* begin *

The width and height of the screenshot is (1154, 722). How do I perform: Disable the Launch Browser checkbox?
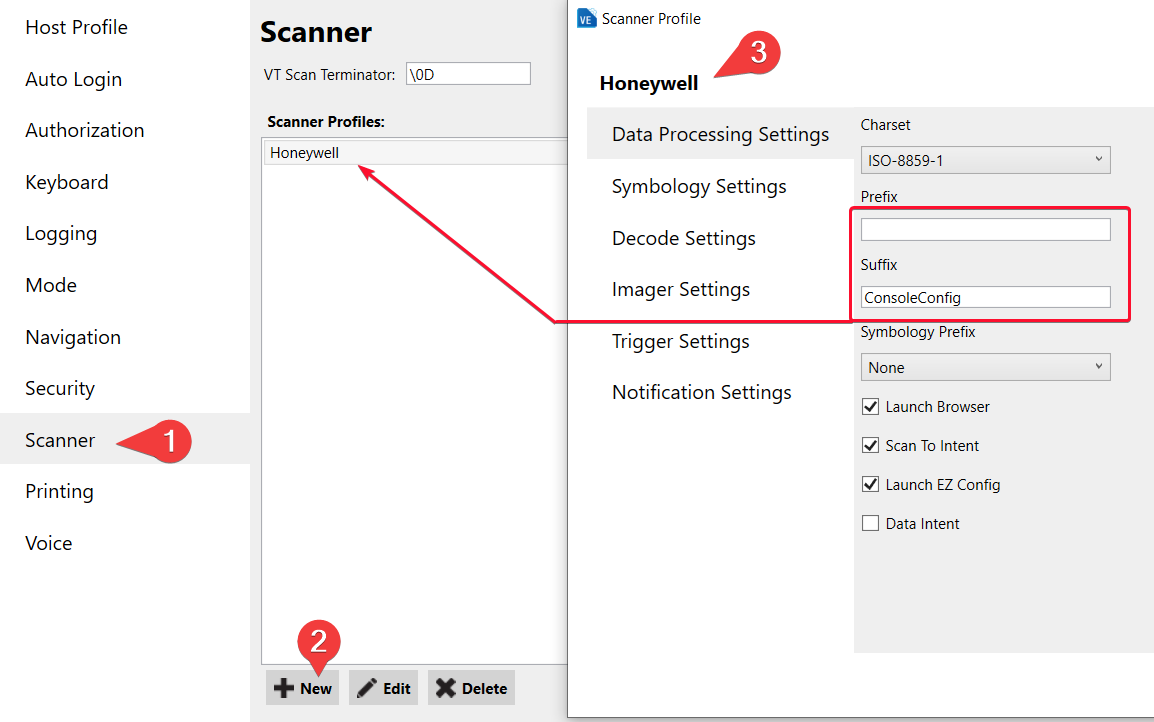click(870, 406)
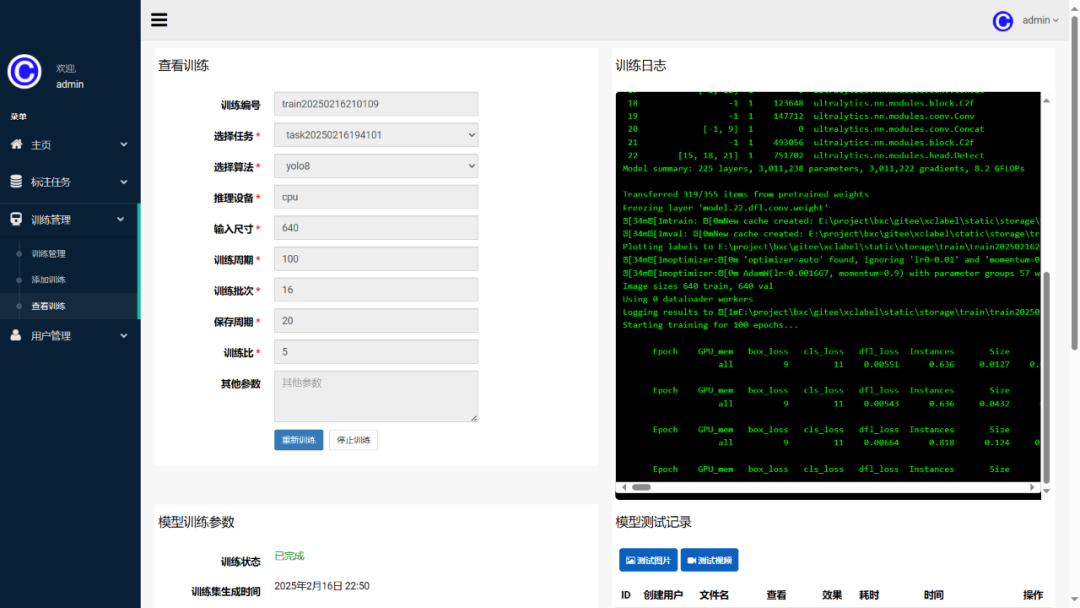
Task: Click the 重新训练 button
Action: (x=298, y=440)
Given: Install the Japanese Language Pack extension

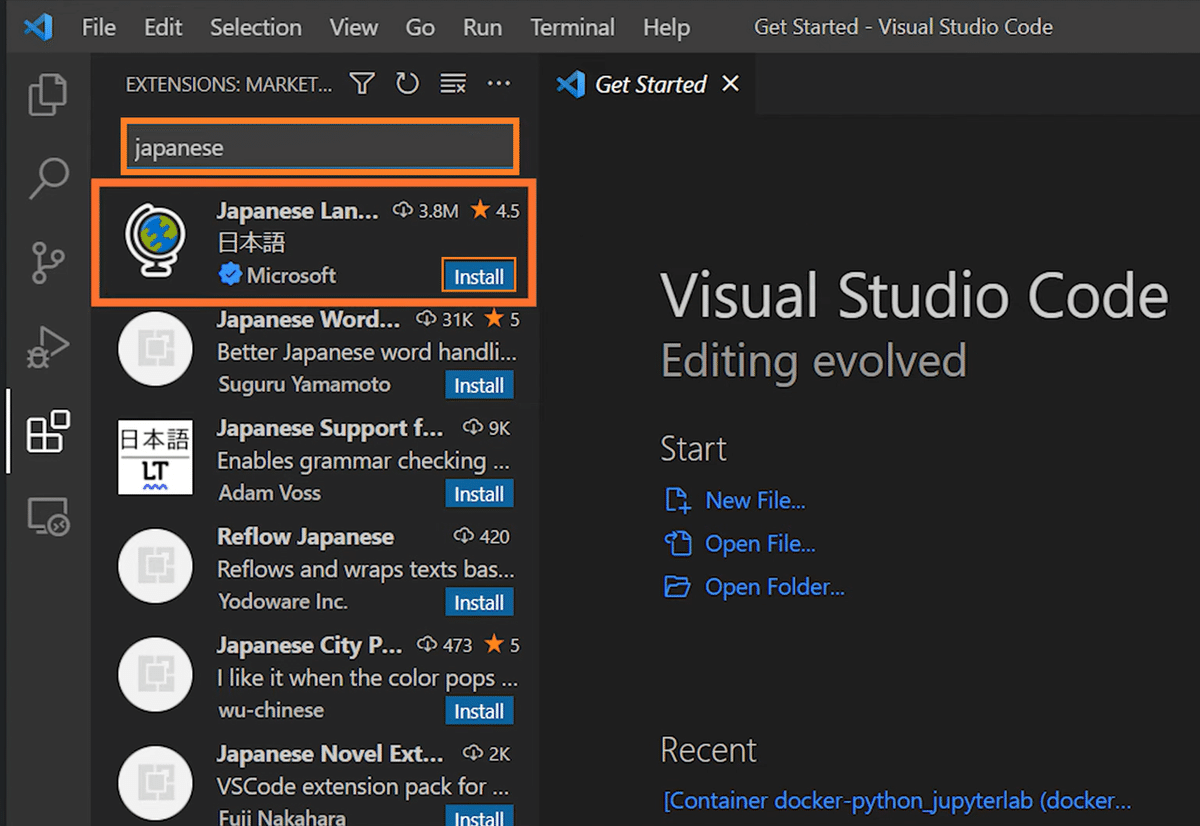Looking at the screenshot, I should pos(479,276).
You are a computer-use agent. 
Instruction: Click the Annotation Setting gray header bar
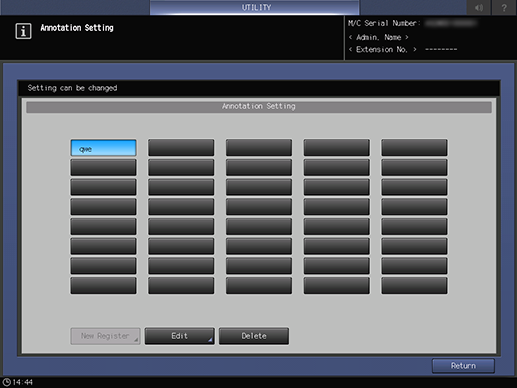[259, 107]
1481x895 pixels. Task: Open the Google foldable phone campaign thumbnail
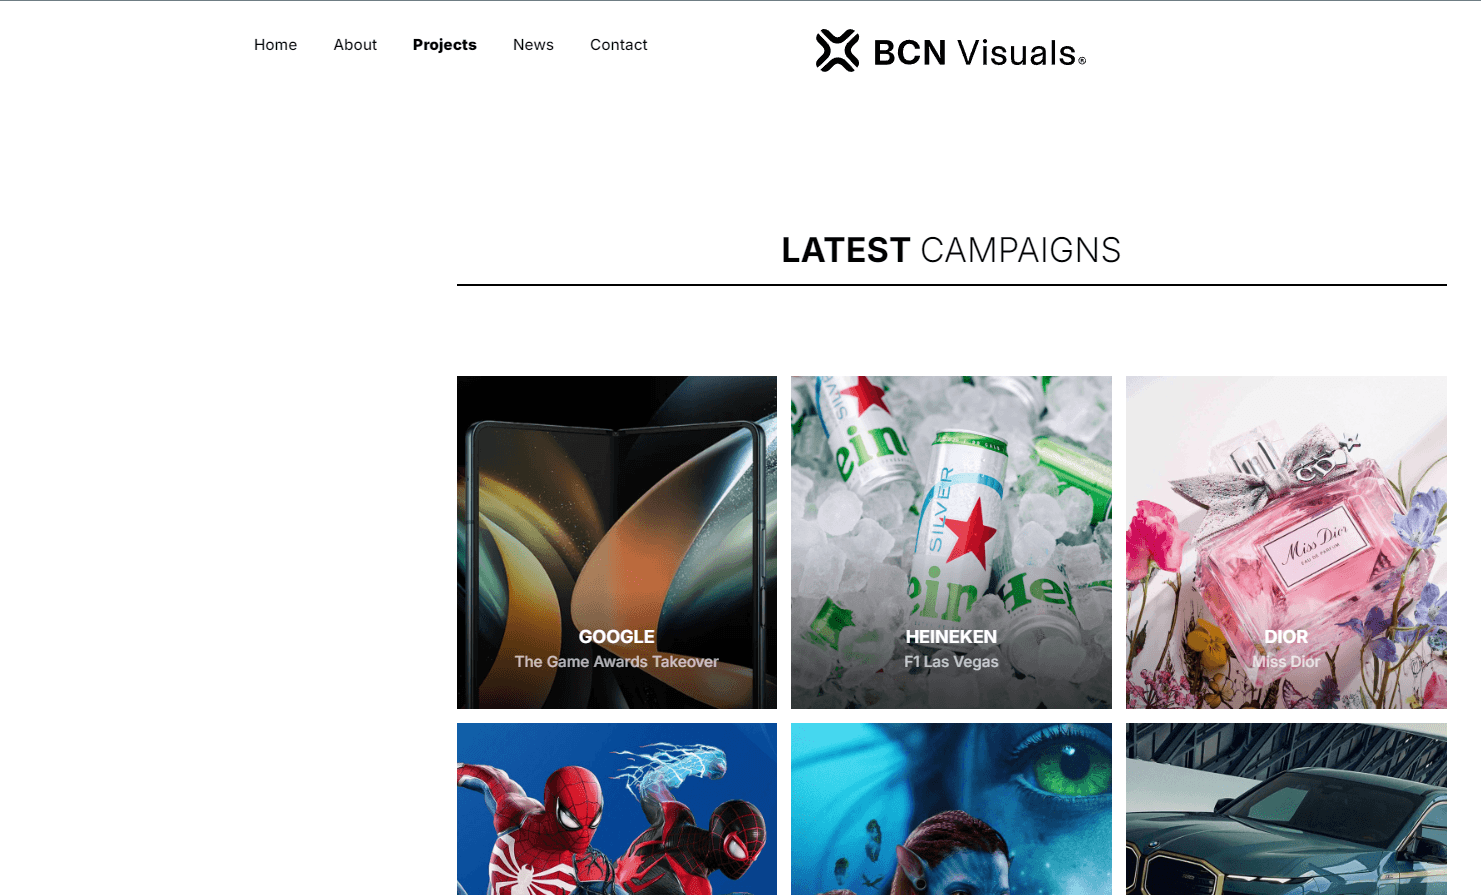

* end *

**Exercise aim**
Rewrite all the entries above, switching "checkbox" to "toggle" and keeping everything else the same. Leave the pictures out.

**The result**
The width and height of the screenshot is (1154, 722). How do I perform: Disable the Launch Browser toggle?
click(870, 406)
Task: Click the 重新训练 button
Action: (x=298, y=440)
Given: Install the Japanese Language Pack extension

Looking at the screenshot, I should pos(479,276).
You are a computer-use agent. 
Instruction: Click the Annotation Setting gray header bar
[259, 107]
1481x895 pixels. Task: Open the Google foldable phone campaign thumbnail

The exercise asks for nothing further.